Copy word for word the lines from the one containing "Given: Click ExecuteChangeSet" through the one containing "1456x819 pixels.".

═══ Provided data ═══

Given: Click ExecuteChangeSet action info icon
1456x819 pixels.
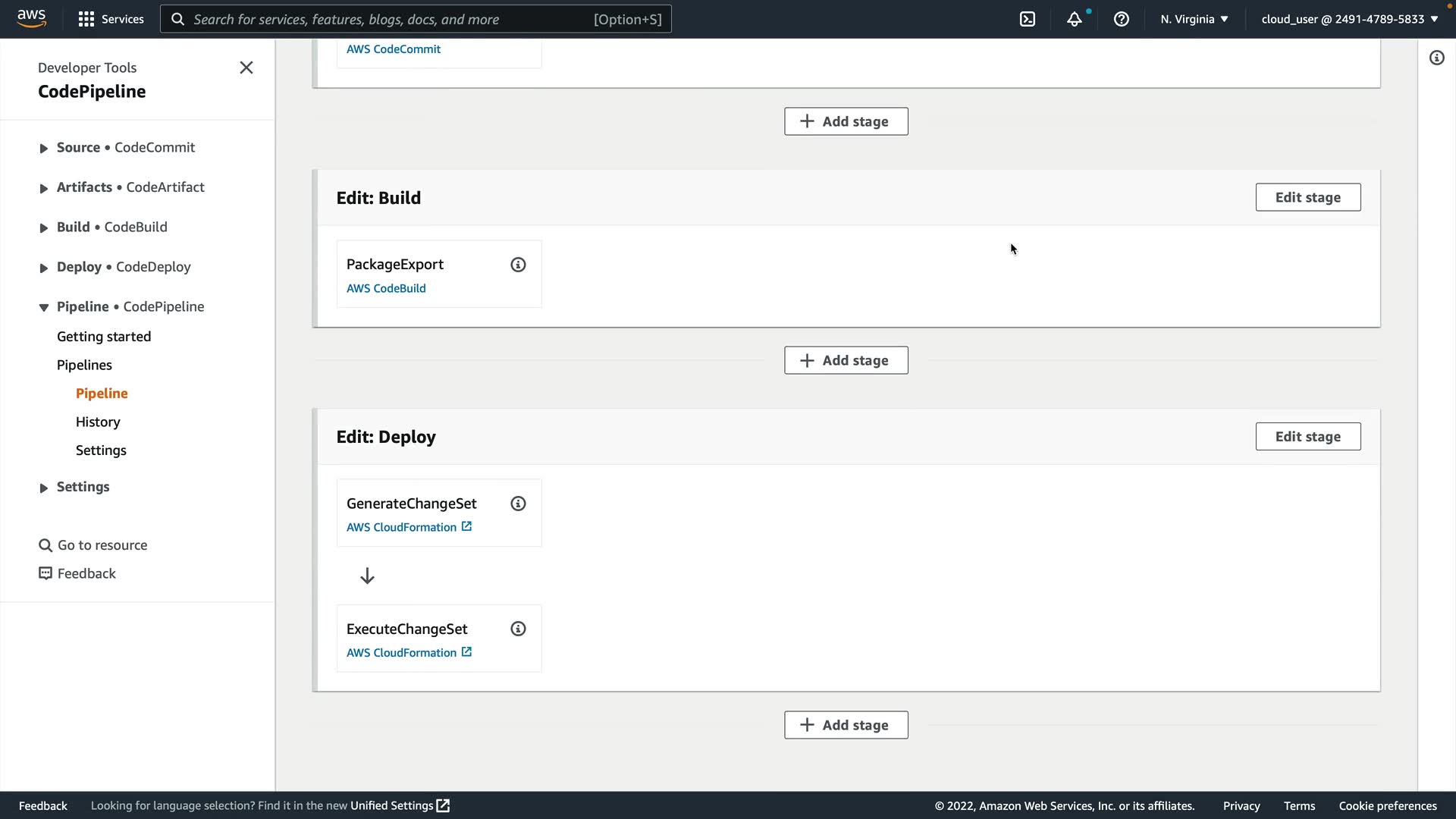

═══
═══ Provided data ═══

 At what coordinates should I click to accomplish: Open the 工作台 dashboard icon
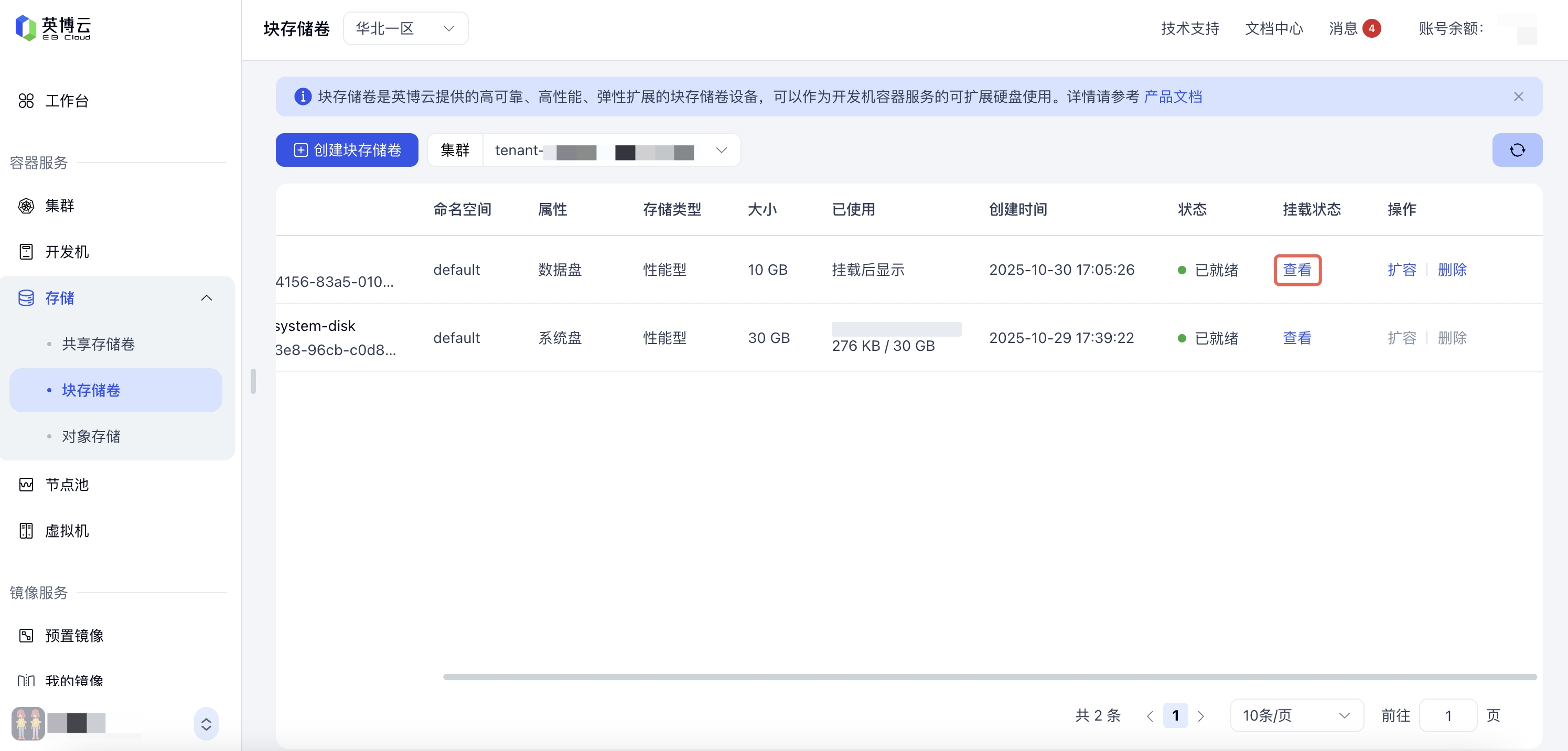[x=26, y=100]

═══
═══ Provided data ═══

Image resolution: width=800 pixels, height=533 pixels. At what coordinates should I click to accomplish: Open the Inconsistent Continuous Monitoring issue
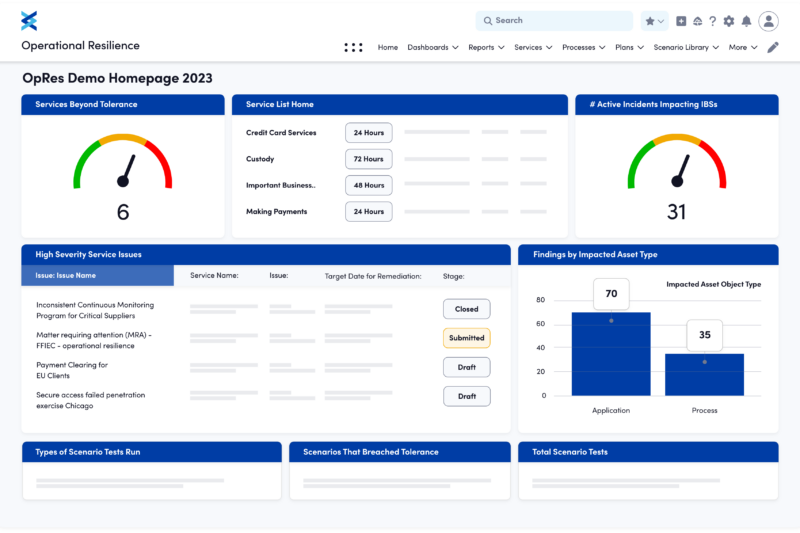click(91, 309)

═══

**Completed exercise**
Given: Click ExecuteChangeSet action info icon
1456x819 pixels.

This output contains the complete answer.